DOCUMENT PASSAGE:
:::::

Part 3 explores the 2021 Bull Run, which culminated in Bitcoin reaching an all-time high price of approximately $68,000. During this period, Tesla will put Bitcoin on its balance sheet, the SEC will file suit against one of the world’s top cryptocurrencies, and the CFTC will continue to classify Ethereum as a commodity. Crypto Mom will be joined by others in her calls for more regulatory clarity.

The start of the 2021 Bull Run 

Starting in October 2020, Bitcoin and Ether will begin a strong and steady climb in price. This bull run will top out around March 2021, crash, and bottom out by July 2021, and then retake a new all-time high by November 2021. A pivotal moment of this period is the SEC filing of a lawsuit against Ripple, a legal battle that will last into 2023. This period also has calls for clarification of regulation by SEC Commissioner Peirce and culminates in the appointment of a new SEC Chairman. The CFTC is largely quiet, only reiterating that Bitcoin and Ether are commodities. 

October 10, 2020: SEC Commissioner Hester Peirce explains during the LA Blockchain Summit that Ethereum-based decentralized finance tokens could be treated as securities-like financial instruments. She also repeats the need for her “safe harbor” approach, first mentioned in August 2019, which would allow cryptocurrency companies a timeline to come into compliance. She notes, however, that she is working on a safe harbor proposal 2.0 because her first proposal had not yet received the support it needed at the SEC.  

October 27, 2020: Hinman announces his resignation. Hinman was the first SEC official to ever say Ether is not a security.  

December 2020: The CFTC releases its “Digital Asset Primer,” and again references Bitcoin as a commodity. However, this time it also introduces the idea of “digital assets” versus “virtual currencies.” 

December 22, 2020: The SEC announces it was filing an action against Ripple Labs, Inc. (Ripple), and two of its executives, alleging they raised $1.3 billion through an unregistered, ongoing digital asset securities offering. Ripple was responsible for creating XRP, the world’s third largest cryptocurrency at the time the SEC announced the lawsuit. The SEC alleges that XRP is a security and that Ripple failed to provide investors with the proper information they needed to assess potential risks. 

December 23, 2020: The next day, SEC Chairman Clayton resigns, likely in anticipation of the incoming administration of President Joe Biden. 

January 1, 2021: Bitcoin is $29,300. Ether is $775. 

January 8, 2021: SEC Commissioner Peirce says enforcement is never a good way to provide clarity, citing the SEC’s lawsuit against Ripple. 

January 21, 2021: CFTC Chairman Tarbert resigns as the administration of President Donald Trump comes to a close. President Joe Biden names Rostin Benham as Acting Chairman of the CFTC.

:::::

DATA SEGMENT:
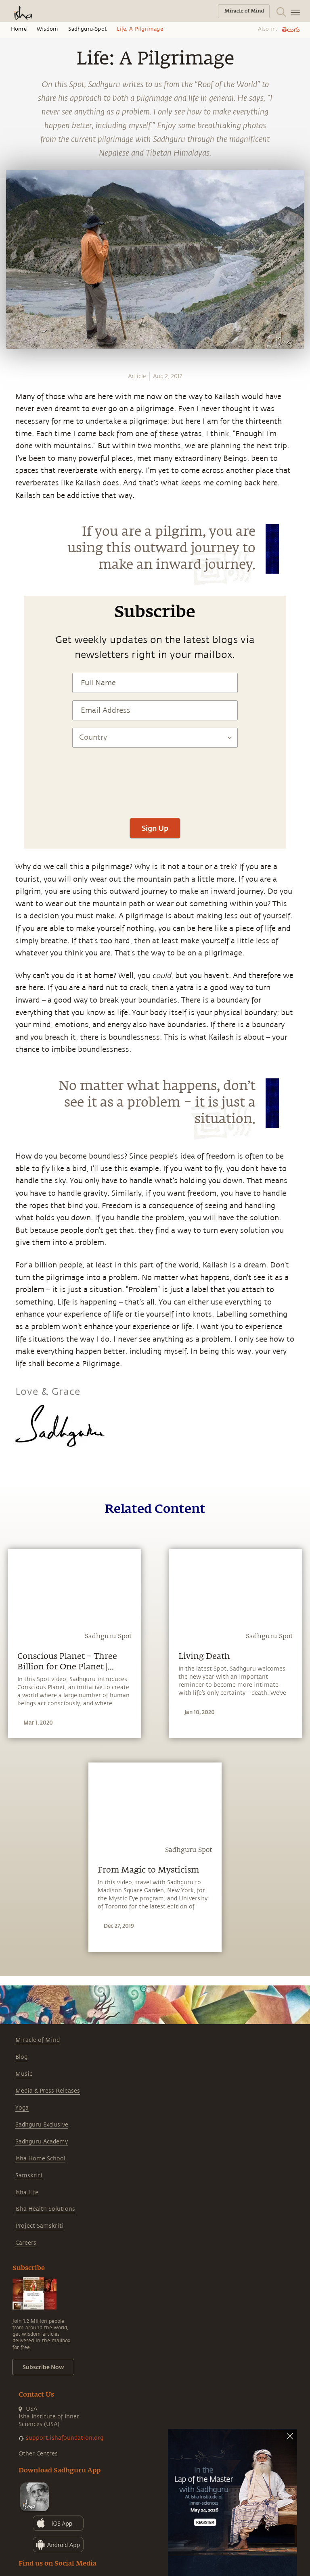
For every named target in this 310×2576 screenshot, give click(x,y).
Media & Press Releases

:::::

TASKS TO PERFORM:
1) In the 2021 Bull Run timeline, begin at the words "January 21, 2021: CFTC" and stop after "of the CFTC.". Reproduce that stretch word for word.
2) Answer from the 2021 Bull Run timeline:
(a) What was the price of Bitcoin on January 1, 2021?
(b) How much money did the SEC allege Ripple and two of its executives raised through an unregistered offering?
(c) Whom did President Joe Biden name as Acting Chairman of the CFTC?
3) Carry the 2021 Bull Run timeline forward from its last entry.

ANSWERS TO THE TASKS:
1)
January 21, 2021: CFTC Chairman Tarbert resigns as the administration of President Donald Trump comes to a close. President Joe Biden names Rostin Benham as Acting Chairman of the CFTC.

2)
(a) $29,300
(b) $1.3 billion
(c) Rostin Benham

3)
January 26, 2021: SEC Commissioner Peirce states, “The U.S. government needs to provide more clarity and guideposts for crypto regulations – and better cross-agency coordination is needed.” She also comments on changes at the SEC, noting, “I’m hopeful that we’ll see some changes at the SEC in terms of predictions on what will happen. I’ll just say, generally, that I think that we will make some strides. But again, that’s probably informed by my optimism. But I hope that we’ll make some progress there.” She encouraged the industry to “continue to think about how the technology can be used in developing your projects.” 

February 8, 2021: Tesla announces in an SEC filing that it has purchased $1.5 billion worth of Bitcoin. 

About a week later, Bitcoin hits $56,000 and Ether hits $1,800. 

March 4, 2021: SEC Commissioner Peirce states, “The agency is old and has not historically been great with innovation. When a regulator is presented with something new, our safest response is to say, ‘Sorry, why don’t you stick with the old traditional stuff? Because we know how to regulate that.’” 

March 12, 2021: Bitcoin tops out at $61,200. Ether is $1,900. 

April 8, 2021: FTX CEO Sam Bankman-Fried announces that the Miami Heat stadium will be renamed FTX stadium in a $135 million naming rights deal. 

April 13, 2021: SEC Commissioner Peirce releases Token Safe Harbor Proposal 2.0. The new updates require companies to provide updates to the SEC every six months, as well as hire outside counsel to explain whether the network could be considered “decentralized” at the end of the grace period. 

April 19, 2021: Gary Gensler is sworn in as Chairman of the SEC. Chairman Gensler previously served as the Chairman of the CFTC under President Back Obama from December 18, 2008 until January 3, 2014.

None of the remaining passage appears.